A life-saving wonder drug developed in the North East to help people with a rare type of kidney disease has been recommended for use on the NHS.
Eculizumab has been clinically proven to prevent kidney failure in people with Atypical Haemolytic Uremic Syndrome (aHUS), a serious irreversible illness that can prove fatal.
Clinical trials undertaken at Newcastle University and Newcastle Hospitals NHS Foundation Trust helped identify the pioneering treatment and the National Institute for Health and Care Excellence (Nice) has now recommended in draft guidance the drug for use on the National Health Service in England.
Tim Goodship, professor of renal medicine at The Institute of Human Genetics in Newcastle, who is internationally respected in the field, has been instrumental in the development of the drug.
He said: “We welcome Nice’s draft recommendation – if ratified it will make a huge difference to patients affected by a disease which leaves them very little choice other than to spend their lives on dialysis.
“Nice’s draft recommendation, if ratified, will ensure that aHUS patients in England are now guaranteed access to treatment with eculizumab when they need it for as long as they need it.
“Research undertaken at both Newcastle University and the Newcastle upon Tyne Hospitals NHS Foundation Trust has been central to finding such an effective treatment for the disease. I am very proud that research in the North East has led to such a breakthrough.”
Around 140 people in England have been diagnosed with aHUS, but it is estimated that at least another 140 people may remain undiagnosed.
Eculizumab, also known as Soliris, has been proven to prevent kidney failure in patients with recent onset aHUS as it stops unnecessary cell damage. Results from clinical trials revealed that the drug is the best first-line of treatment for patients as it prevents kidney damage by blocking an immune protein called ‘complement’.
If Nice’s draft recommendation is approved, any patient who presents with aHUS, or any aHUS patients who need a kidney transplant, will receive the drug. Without it their kidneys would fail, and as there is no other effective treatment available, patients would have no choice but to start a gruelling dialysis routine to stay alive.
Shaun McCowie knows first-hand how devastating aHUS can be as he has the condition and it has killed seven members of his family.
Earlier this year, the 52-year-old received a life-saving kidney transplant and continues to be on eculizumab. He had been on dialysis for 25 years prior to his transplant and the new kidney has transformed his life.

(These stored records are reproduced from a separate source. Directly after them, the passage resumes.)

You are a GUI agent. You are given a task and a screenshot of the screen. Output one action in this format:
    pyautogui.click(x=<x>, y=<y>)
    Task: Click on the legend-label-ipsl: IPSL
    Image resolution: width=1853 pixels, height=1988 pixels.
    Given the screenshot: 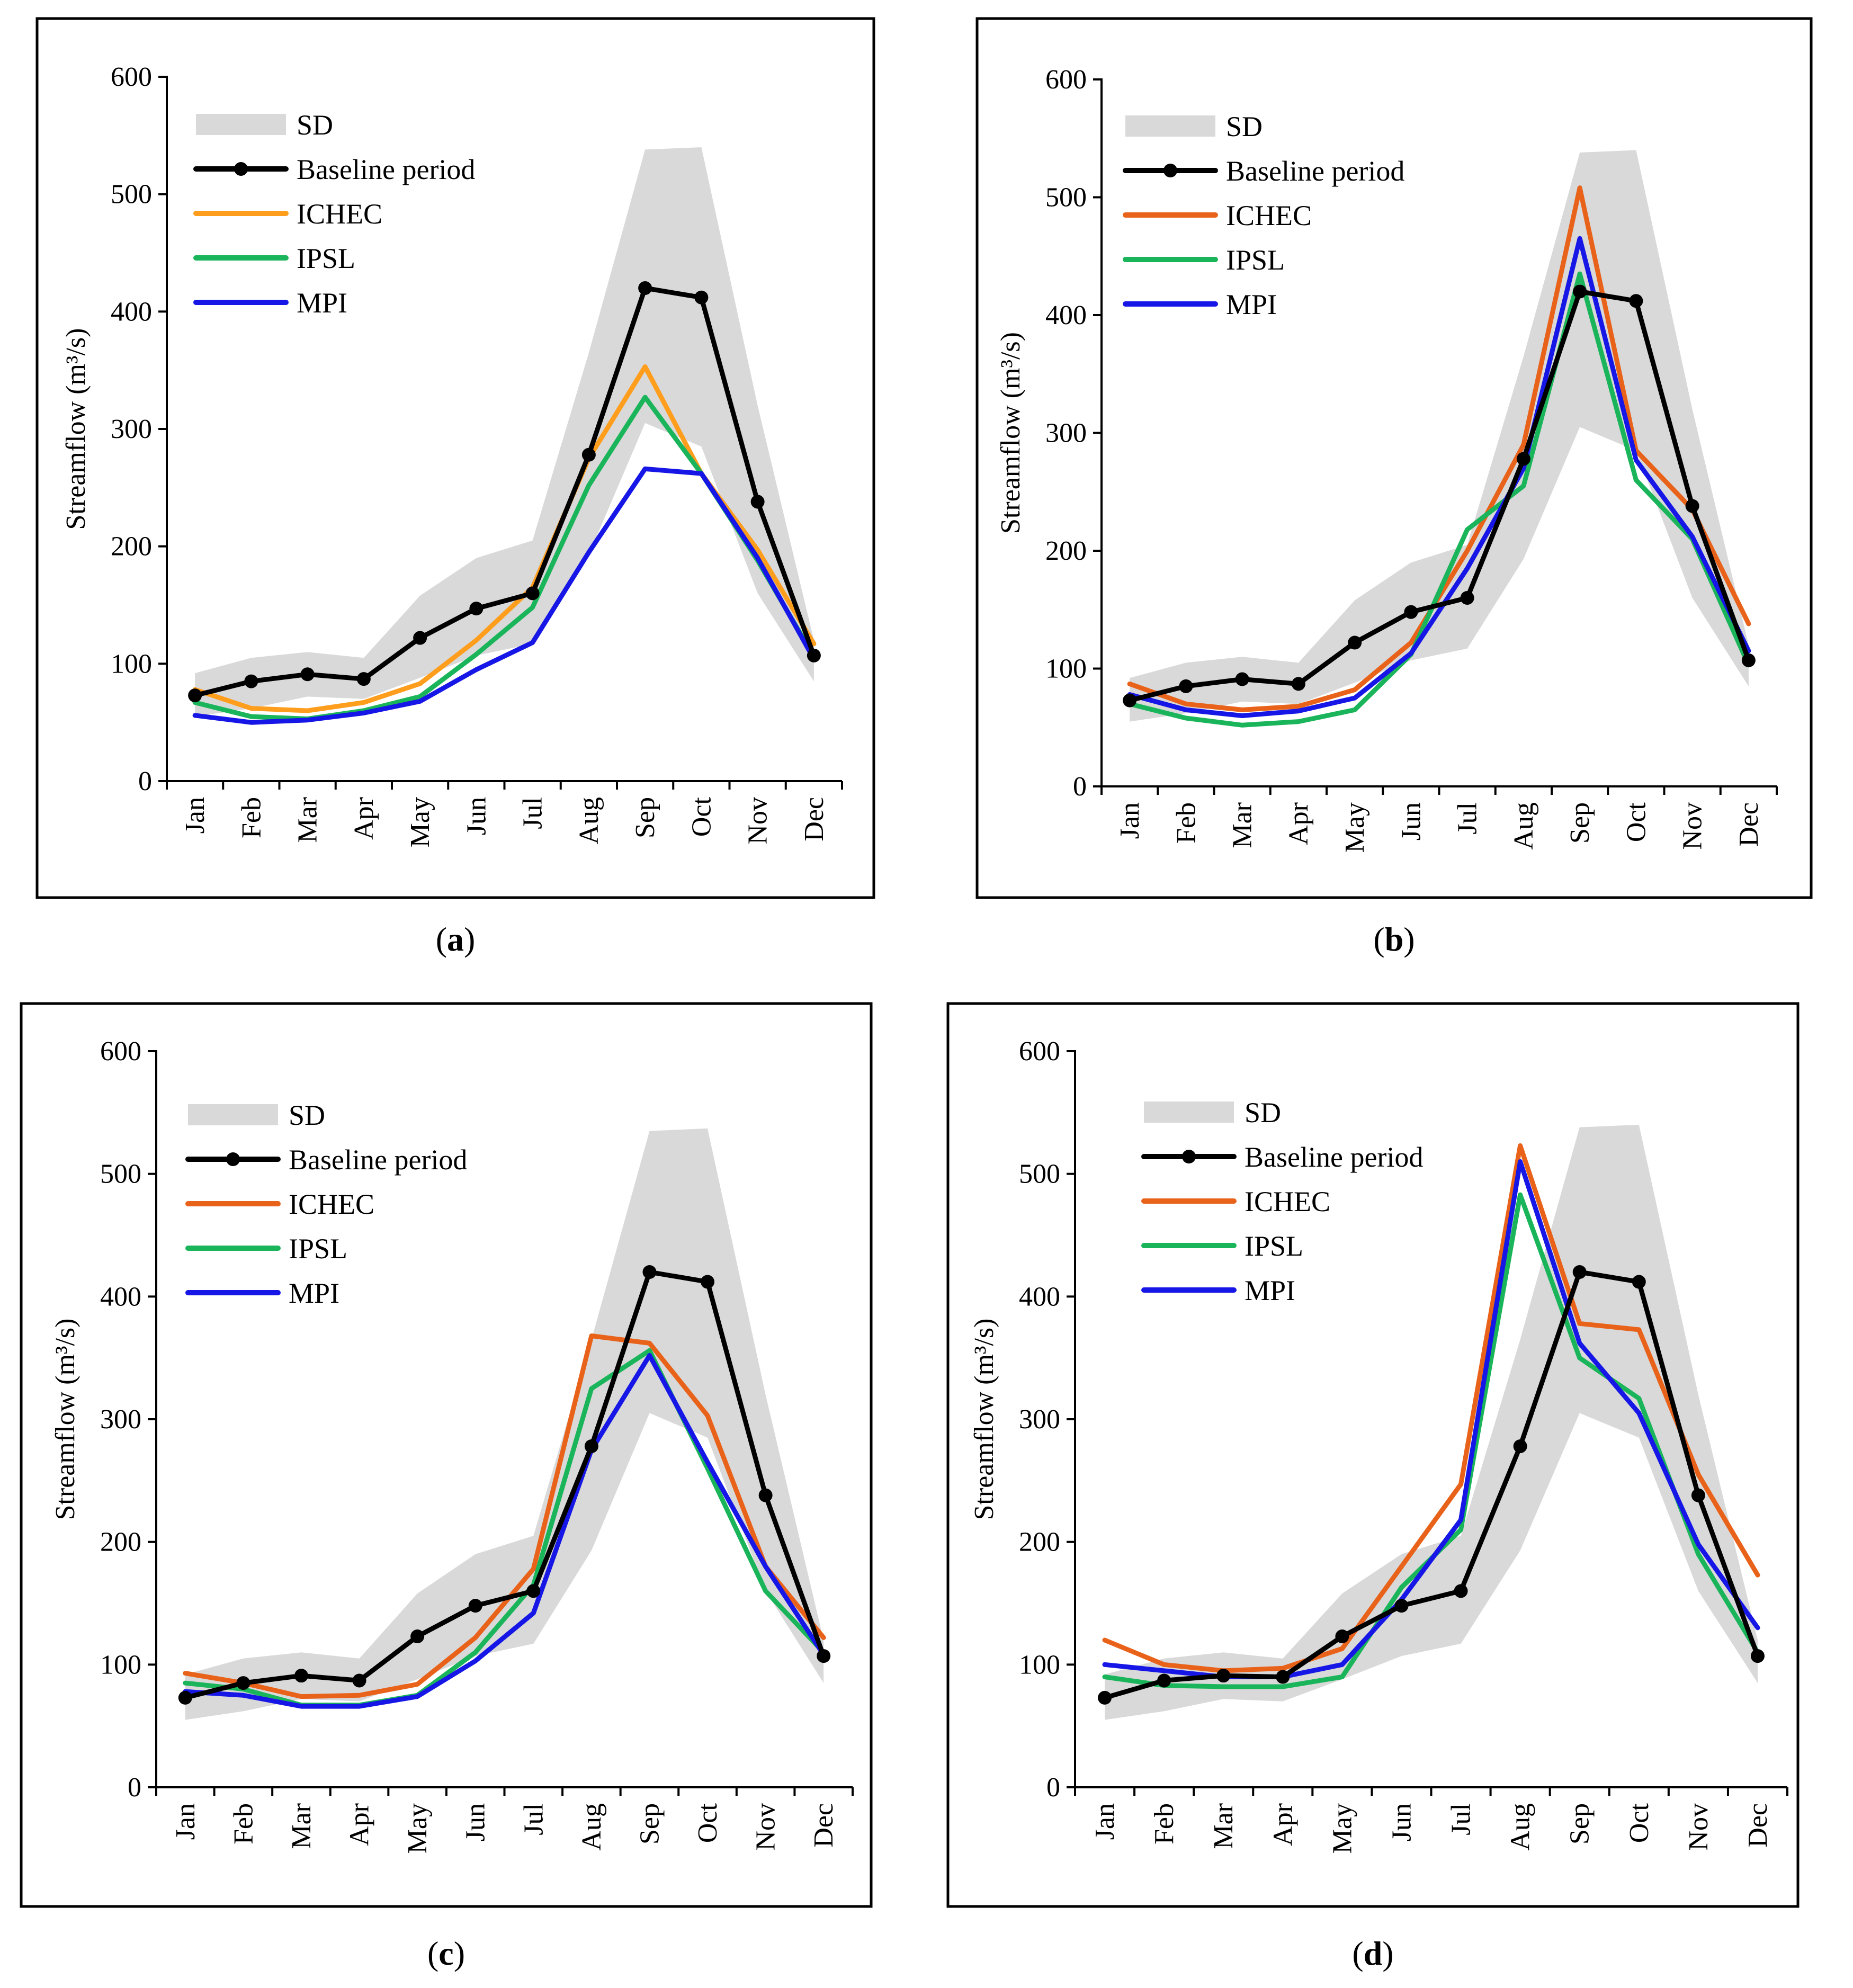 What is the action you would take?
    pyautogui.click(x=326, y=258)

In the past kidney transplants for patients with aHUS have been a waste of resources as there is a 50% to 80% rate of organ rejection due to recurrent disease. Eculizumab will ensure that this does not happen in the future.
Father-of-one Shaun, from Heaton, Newcastle, a abuse and bereavement councillor, said: “The Nice draft guidance is a major step forward in the treatment of aHUS. It is offering an awful lot of hope to those people who have the condition. I don’t think I’d have been able to continue much longer on dialysis as my health was deteriorating.
“It is fantastic that the treatment has been developed in the North East. It is like sticking a pin in a world atlas and hitting the perfect place. The one saving grace in my life is that I’m under the medical care of Prof Goodship as he is world renowned in his specialism.”
It has been reported that Eculizumab costs approximately £250,000 per patient per year.
Research funded by Kidney Research UK has been central to understanding aHUS and ultimately to finding an effective treatment for the disease. The charity is delighted by the recommendation.
Elaine Davies, director of research operations at Kidney Research UK, said: “We are thrilled with Nice’s recommendation – eculizumab will help improve the quality of life and the outcome for patients with aHUS. Funding research into rare kidney diseases is vital to help improve patients’ lives.
“Research funded by Kidney Research UK at Newcastle University has been central to understanding aHUS and to finding an effective treatment for the disease. It is with a sense of pride that we have seen our research translate into a life changing treatment for aHUS patients.”